→ **Work required**
Every record must be repeated precisely as it stands.

→ **Stored records**
□ □ □ □ □

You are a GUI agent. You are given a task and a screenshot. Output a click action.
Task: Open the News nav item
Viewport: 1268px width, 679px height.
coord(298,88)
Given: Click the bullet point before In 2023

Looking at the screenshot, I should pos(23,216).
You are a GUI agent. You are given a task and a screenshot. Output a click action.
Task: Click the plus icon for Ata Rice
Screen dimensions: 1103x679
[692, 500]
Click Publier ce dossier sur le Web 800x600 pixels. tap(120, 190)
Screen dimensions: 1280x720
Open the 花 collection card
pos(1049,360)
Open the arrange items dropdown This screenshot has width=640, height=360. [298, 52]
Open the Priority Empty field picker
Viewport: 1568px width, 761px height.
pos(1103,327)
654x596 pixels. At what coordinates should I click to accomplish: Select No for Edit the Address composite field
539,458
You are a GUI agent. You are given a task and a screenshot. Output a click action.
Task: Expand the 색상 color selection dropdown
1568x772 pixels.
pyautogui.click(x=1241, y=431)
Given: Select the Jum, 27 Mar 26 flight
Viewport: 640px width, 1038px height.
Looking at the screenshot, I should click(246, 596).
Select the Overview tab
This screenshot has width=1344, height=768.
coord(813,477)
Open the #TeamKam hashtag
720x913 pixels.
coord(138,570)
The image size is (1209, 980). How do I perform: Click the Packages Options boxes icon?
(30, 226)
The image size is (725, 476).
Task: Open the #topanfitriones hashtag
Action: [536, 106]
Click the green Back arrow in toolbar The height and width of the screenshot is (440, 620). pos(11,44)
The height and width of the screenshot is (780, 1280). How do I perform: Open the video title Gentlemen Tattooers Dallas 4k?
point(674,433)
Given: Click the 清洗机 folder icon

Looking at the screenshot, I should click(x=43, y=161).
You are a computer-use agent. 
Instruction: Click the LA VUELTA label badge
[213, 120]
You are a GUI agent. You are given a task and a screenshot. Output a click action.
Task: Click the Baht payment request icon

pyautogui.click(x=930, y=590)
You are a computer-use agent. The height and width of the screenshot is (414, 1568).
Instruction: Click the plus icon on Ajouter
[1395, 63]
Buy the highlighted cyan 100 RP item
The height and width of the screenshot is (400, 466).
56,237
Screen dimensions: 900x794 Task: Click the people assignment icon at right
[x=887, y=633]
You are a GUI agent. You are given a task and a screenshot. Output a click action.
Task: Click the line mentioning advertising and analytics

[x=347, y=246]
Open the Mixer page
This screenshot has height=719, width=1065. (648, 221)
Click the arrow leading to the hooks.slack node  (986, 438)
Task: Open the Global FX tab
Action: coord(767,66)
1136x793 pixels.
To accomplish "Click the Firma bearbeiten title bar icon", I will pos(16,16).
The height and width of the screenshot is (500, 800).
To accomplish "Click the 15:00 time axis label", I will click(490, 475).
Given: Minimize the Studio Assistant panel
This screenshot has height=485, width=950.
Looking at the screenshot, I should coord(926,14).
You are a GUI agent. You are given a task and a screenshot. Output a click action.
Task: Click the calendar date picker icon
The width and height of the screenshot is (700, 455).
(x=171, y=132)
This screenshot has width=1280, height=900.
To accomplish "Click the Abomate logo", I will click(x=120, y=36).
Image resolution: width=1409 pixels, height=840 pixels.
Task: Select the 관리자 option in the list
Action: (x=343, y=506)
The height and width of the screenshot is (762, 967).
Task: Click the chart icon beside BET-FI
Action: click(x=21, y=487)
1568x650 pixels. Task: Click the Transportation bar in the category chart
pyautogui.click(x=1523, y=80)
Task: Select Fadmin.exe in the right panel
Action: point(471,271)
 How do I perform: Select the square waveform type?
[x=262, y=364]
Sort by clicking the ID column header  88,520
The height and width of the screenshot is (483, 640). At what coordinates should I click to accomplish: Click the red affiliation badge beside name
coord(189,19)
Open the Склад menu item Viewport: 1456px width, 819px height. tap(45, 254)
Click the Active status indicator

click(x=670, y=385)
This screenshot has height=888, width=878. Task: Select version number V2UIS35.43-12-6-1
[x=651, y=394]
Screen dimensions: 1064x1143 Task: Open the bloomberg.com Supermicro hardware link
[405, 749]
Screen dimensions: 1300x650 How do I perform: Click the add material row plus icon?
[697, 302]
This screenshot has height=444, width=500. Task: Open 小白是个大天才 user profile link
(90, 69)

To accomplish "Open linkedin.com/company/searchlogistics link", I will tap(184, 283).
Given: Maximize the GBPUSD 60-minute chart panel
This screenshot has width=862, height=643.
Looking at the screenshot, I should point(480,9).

□ □ □ □ □

→ **Answer section**
You are a GUI agent. You are given a task and a screenshot. Output a click action.
Task: Open the News nav item
Viewport: 1268px width, 679px height.
coord(298,88)
Given: Click the bullet point before In 2023

Looking at the screenshot, I should pos(23,216).
You are a GUI agent. You are given a task and a screenshot. Output a click action.
Task: Click the plus icon for Ata Rice
Screen dimensions: 1103x679
[692, 500]
Click Publier ce dossier sur le Web 800x600 pixels. tap(120, 190)
Screen dimensions: 1280x720
Open the 花 collection card
pos(1049,360)
Open the arrange items dropdown This screenshot has width=640, height=360. [298, 52]
Open the Priority Empty field picker
Viewport: 1568px width, 761px height.
pos(1103,327)
654x596 pixels. At what coordinates should I click to accomplish: Select No for Edit the Address composite field
539,458
You are a GUI agent. You are given a task and a screenshot. Output a click action.
Task: Expand the 색상 color selection dropdown
1568x772 pixels.
pyautogui.click(x=1241, y=431)
Given: Select the Jum, 27 Mar 26 flight
Viewport: 640px width, 1038px height.
Looking at the screenshot, I should click(246, 596).
Select the Overview tab
This screenshot has width=1344, height=768.
coord(813,477)
Open the #TeamKam hashtag
720x913 pixels.
coord(138,570)
The image size is (1209, 980). How do I perform: Click the Packages Options boxes icon?
(30, 226)
The image size is (725, 476).
Task: Open the #topanfitriones hashtag
Action: [536, 106]
Click the green Back arrow in toolbar The height and width of the screenshot is (440, 620). pos(11,44)
The height and width of the screenshot is (780, 1280). How do I perform: Open the video title Gentlemen Tattooers Dallas 4k?
point(674,433)
Given: Click the 清洗机 folder icon

Looking at the screenshot, I should click(x=43, y=161).
You are a computer-use agent. 
Instruction: Click the LA VUELTA label badge
[213, 120]
You are a GUI agent. You are given a task and a screenshot. Output a click action.
Task: Click the Baht payment request icon

pyautogui.click(x=930, y=590)
You are a computer-use agent. The height and width of the screenshot is (414, 1568).
Instruction: Click the plus icon on Ajouter
[1395, 63]
Buy the highlighted cyan 100 RP item
The height and width of the screenshot is (400, 466).
56,237
Screen dimensions: 900x794 Task: Click the people assignment icon at right
[x=887, y=633]
You are a GUI agent. You are given a task and a screenshot. Output a click action.
Task: Click the line mentioning advertising and analytics

[x=347, y=246]
Open the Mixer page
This screenshot has height=719, width=1065. (648, 221)
Click the arrow leading to the hooks.slack node  (986, 438)
Task: Open the Global FX tab
Action: coord(767,66)
1136x793 pixels.
To accomplish "Click the Firma bearbeiten title bar icon", I will pos(16,16).
The height and width of the screenshot is (500, 800).
To accomplish "Click the 15:00 time axis label", I will click(490, 475).
Given: Minimize the Studio Assistant panel
This screenshot has height=485, width=950.
Looking at the screenshot, I should coord(926,14).
You are a GUI agent. You are given a task and a screenshot. Output a click action.
Task: Click the calendar date picker icon
The width and height of the screenshot is (700, 455).
(x=171, y=132)
This screenshot has width=1280, height=900.
To accomplish "Click the Abomate logo", I will click(x=120, y=36).
Image resolution: width=1409 pixels, height=840 pixels.
Task: Select the 관리자 option in the list
Action: (x=343, y=506)
The height and width of the screenshot is (762, 967).
Task: Click the chart icon beside BET-FI
Action: click(x=21, y=487)
1568x650 pixels. Task: Click the Transportation bar in the category chart
pyautogui.click(x=1523, y=80)
Task: Select Fadmin.exe in the right panel
Action: point(471,271)
 How do I perform: Select the square waveform type?
[x=262, y=364]
Sort by clicking the ID column header  88,520
The height and width of the screenshot is (483, 640). At what coordinates should I click to accomplish: Click the red affiliation badge beside name
coord(189,19)
Open the Склад menu item Viewport: 1456px width, 819px height. tap(45, 254)
Click the Active status indicator

click(x=670, y=385)
This screenshot has height=888, width=878. Task: Select version number V2UIS35.43-12-6-1
[x=651, y=394]
Screen dimensions: 1064x1143 Task: Open the bloomberg.com Supermicro hardware link
[405, 749]
Screen dimensions: 1300x650 How do I perform: Click the add material row plus icon?
[697, 302]
This screenshot has height=444, width=500. Task: Open 小白是个大天才 user profile link
(90, 69)

To accomplish "Open linkedin.com/company/searchlogistics link", I will tap(184, 283).
Given: Maximize the GBPUSD 60-minute chart panel
This screenshot has width=862, height=643.
Looking at the screenshot, I should point(480,9).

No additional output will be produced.